Action item: I would like the line with "Viewport: 649px width, 429px" and every line after it, down to the end of the entries below, output exactly and without pictures.

- - - -

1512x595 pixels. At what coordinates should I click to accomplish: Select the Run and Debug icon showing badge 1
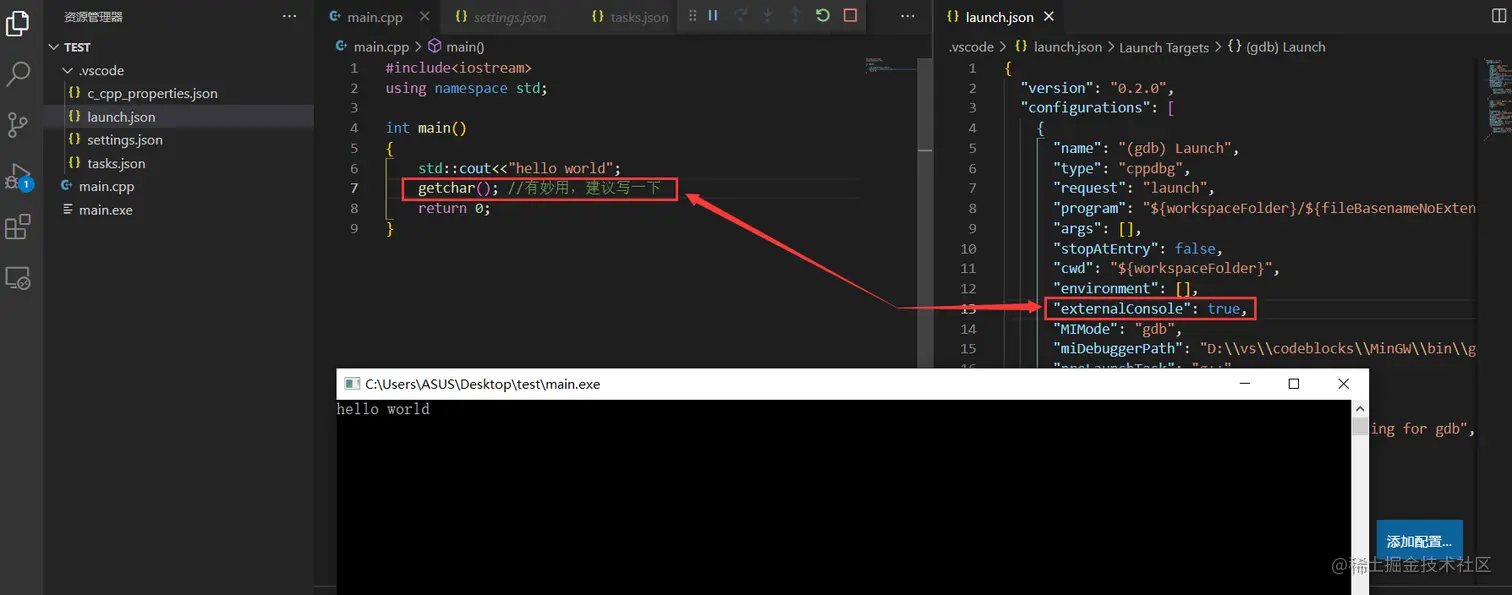(x=16, y=175)
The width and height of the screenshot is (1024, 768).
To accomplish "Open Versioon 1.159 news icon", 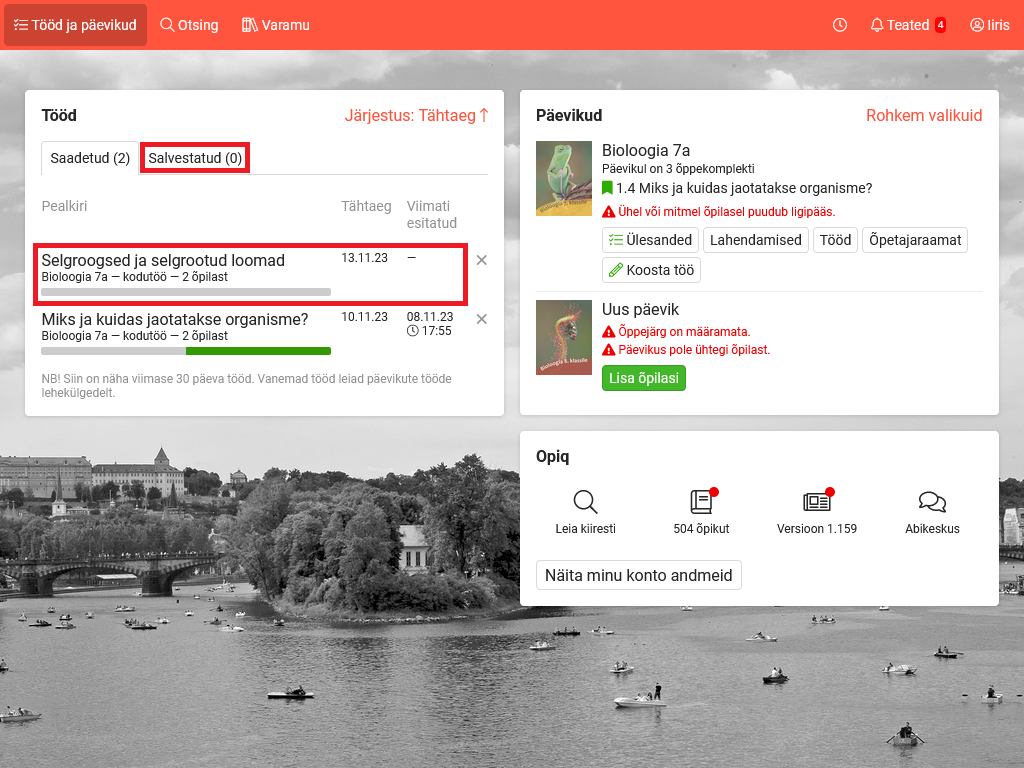I will 817,502.
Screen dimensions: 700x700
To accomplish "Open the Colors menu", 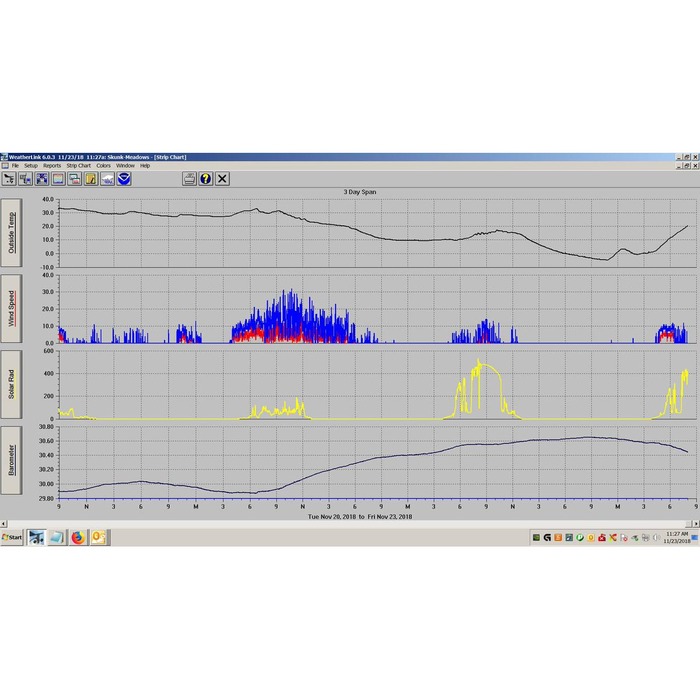I will click(104, 166).
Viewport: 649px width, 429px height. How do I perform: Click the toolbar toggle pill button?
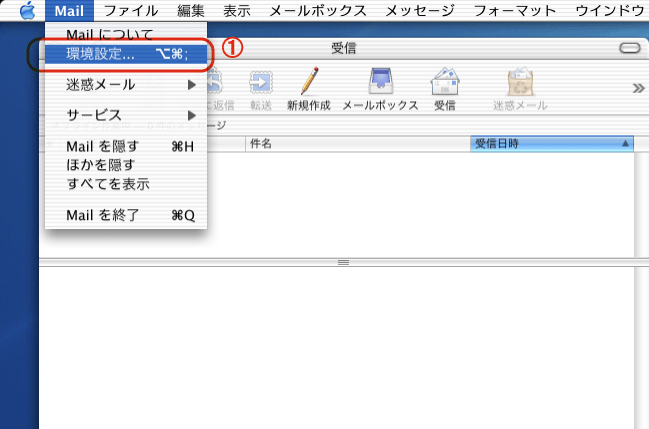(x=629, y=48)
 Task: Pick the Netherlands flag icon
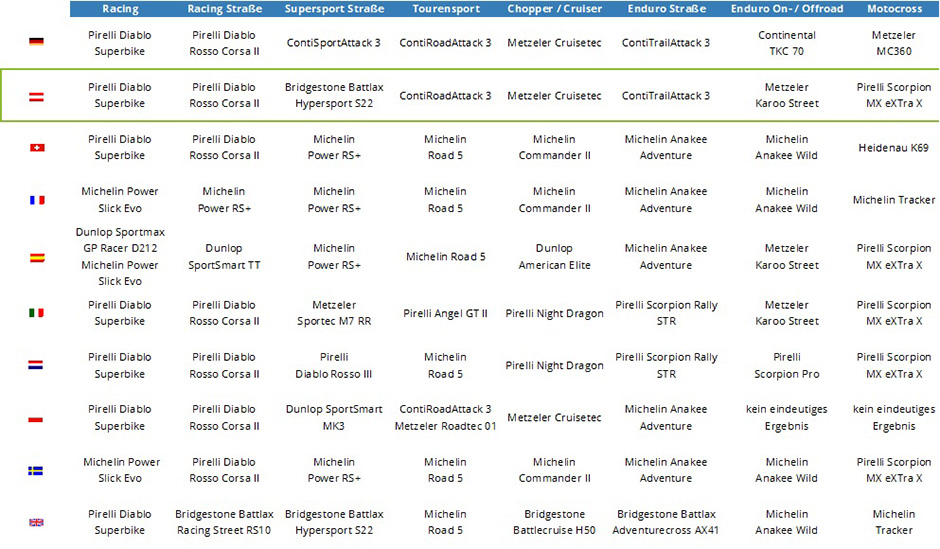coord(36,365)
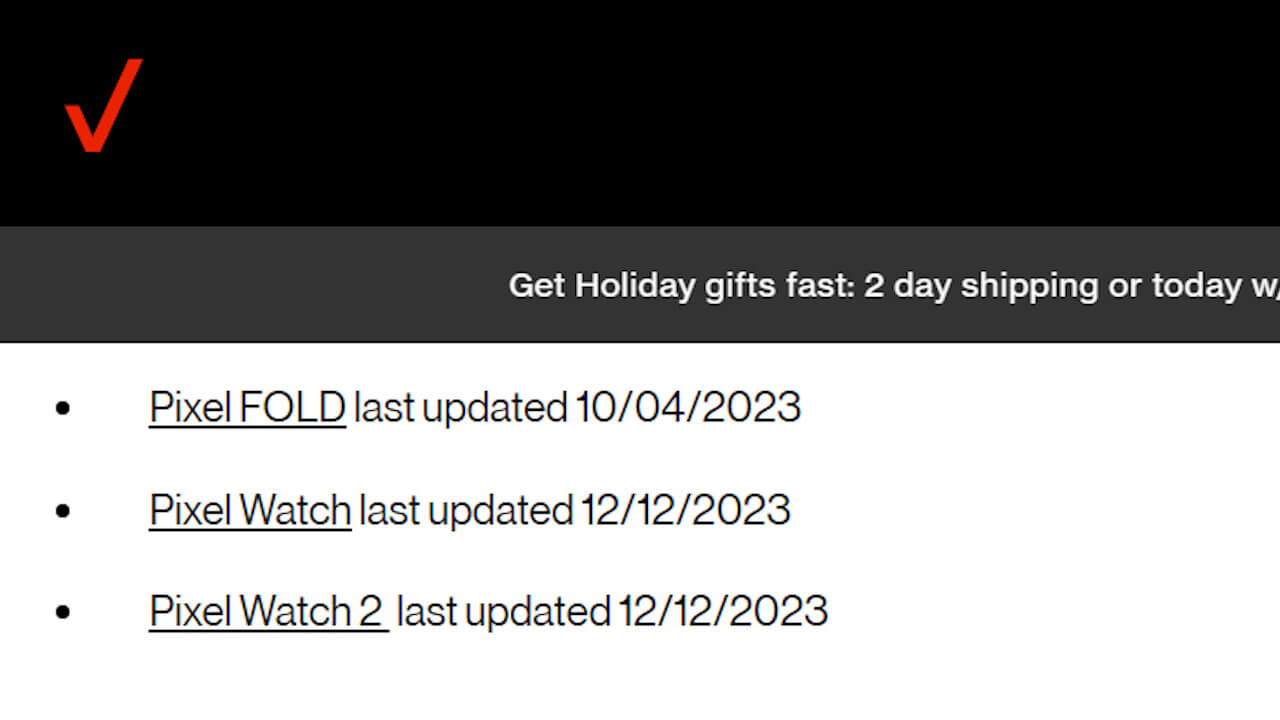Viewport: 1280px width, 720px height.
Task: Click the bullet beside Pixel FOLD
Action: [63, 408]
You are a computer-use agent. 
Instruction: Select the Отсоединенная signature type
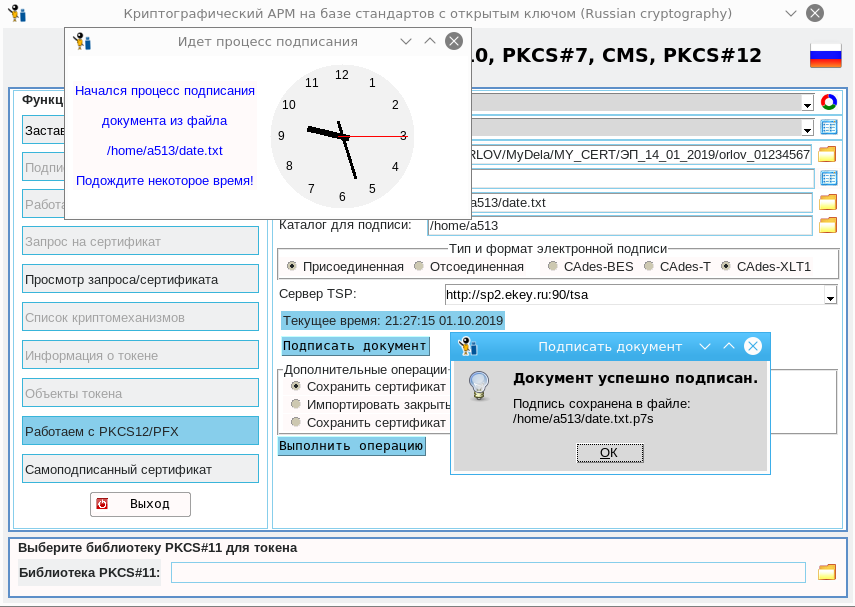point(421,267)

- - - -

Result:
Viewport: 649px width, 429px height. How do I perform: Click the toolbar toggle pill button?
(x=629, y=48)
 Task: Pick the Netherlands flag icon
coord(36,365)
Viewport: 1280px width, 720px height.
Task: Click the bullet beside Pixel FOLD
Action: [63, 408]
You are a computer-use agent. 
Instruction: Select the Отсоединенная signature type
point(421,267)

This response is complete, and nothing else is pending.